SYDNEY -- More than 170 sharks were caught during a controversial cull policy in Western Australia following a spate of fatal attacks, figures showed Wednesday, with 50 of the biggest ones destroyed.

The policy, in place around popular west coast beaches, was given the green light in January after six fatal attacks in the past two years, angering conservationists who claim it flies in the face of international obligations to protect the great white shark.

The state government said the aim was to reduce the risks to water users. Baited drum lines with hooks were set one kilometer (0.62 miles) offshore at the busiest beaches for a trial period from January 25 until April 30.

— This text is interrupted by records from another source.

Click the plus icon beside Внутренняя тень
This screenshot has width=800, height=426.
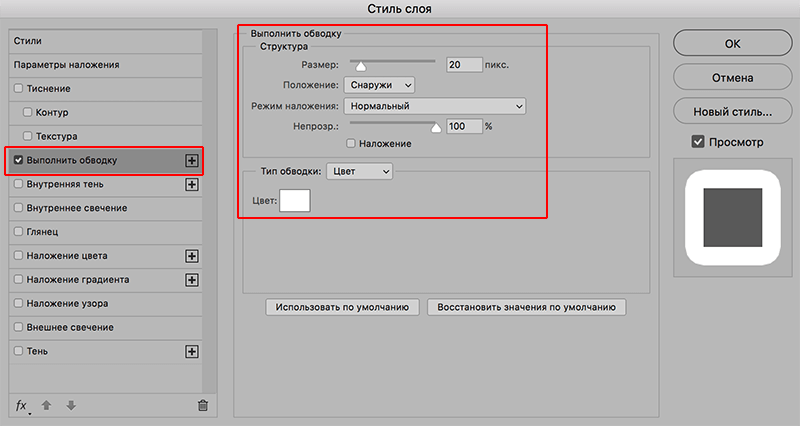point(192,185)
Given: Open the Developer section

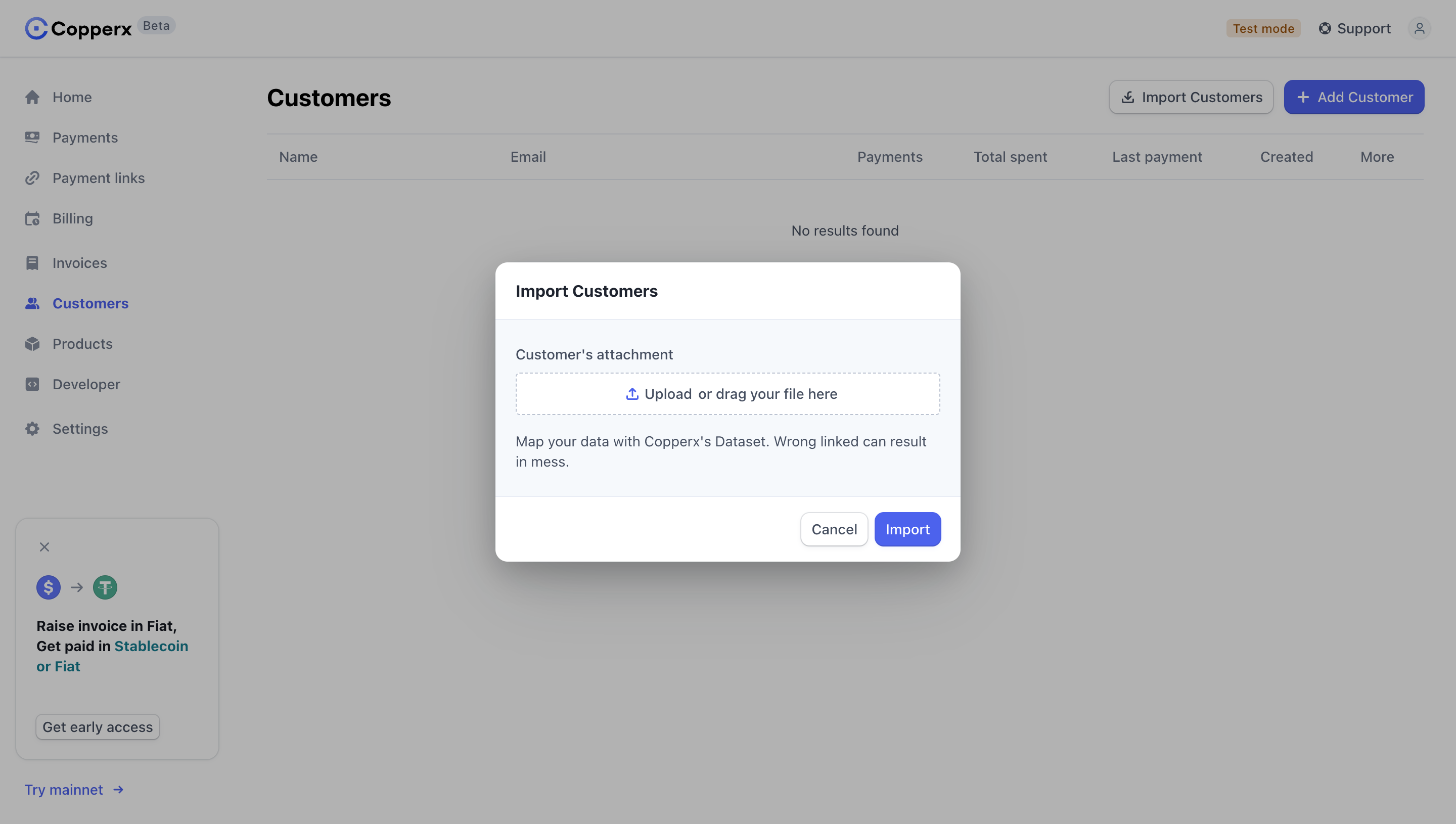Looking at the screenshot, I should tap(86, 384).

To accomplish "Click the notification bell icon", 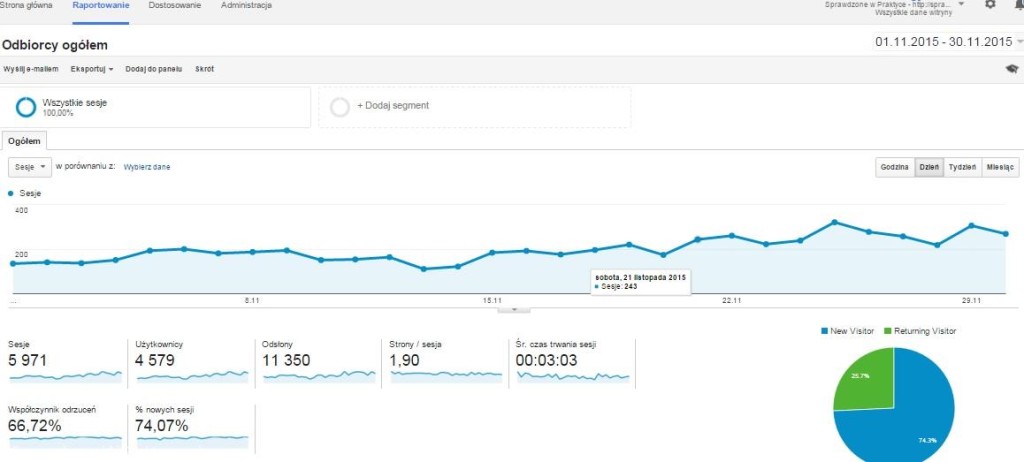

Any shark longer than three meters (10 feet) snagged by the lines and deemed to be a threat — including great white, bull and tiger sharks — could be killed.

The data released Wednesday showed that 172 sharks were caught with 50 of the biggest ones, including one of 4.5 meters, destroyed. Ninety were tagged before being released.

WA Fisheries Minister Ken Baston called the mitigation policy a success, saying it had restored confidence among beachgoers and contributed to knowledge about shark behavior.

“The human toll from shark attacks in recent years has been too high,” he said, adding, “Our carefully implemented policy targeted the most dangerous shark species known to be in our waters — white, tiger and bull sharks.”

The state government has applied to federal authorities to continue the program for three more years. But the state Labor opposition claimed no scientific evidence had been produced to show the policy was working.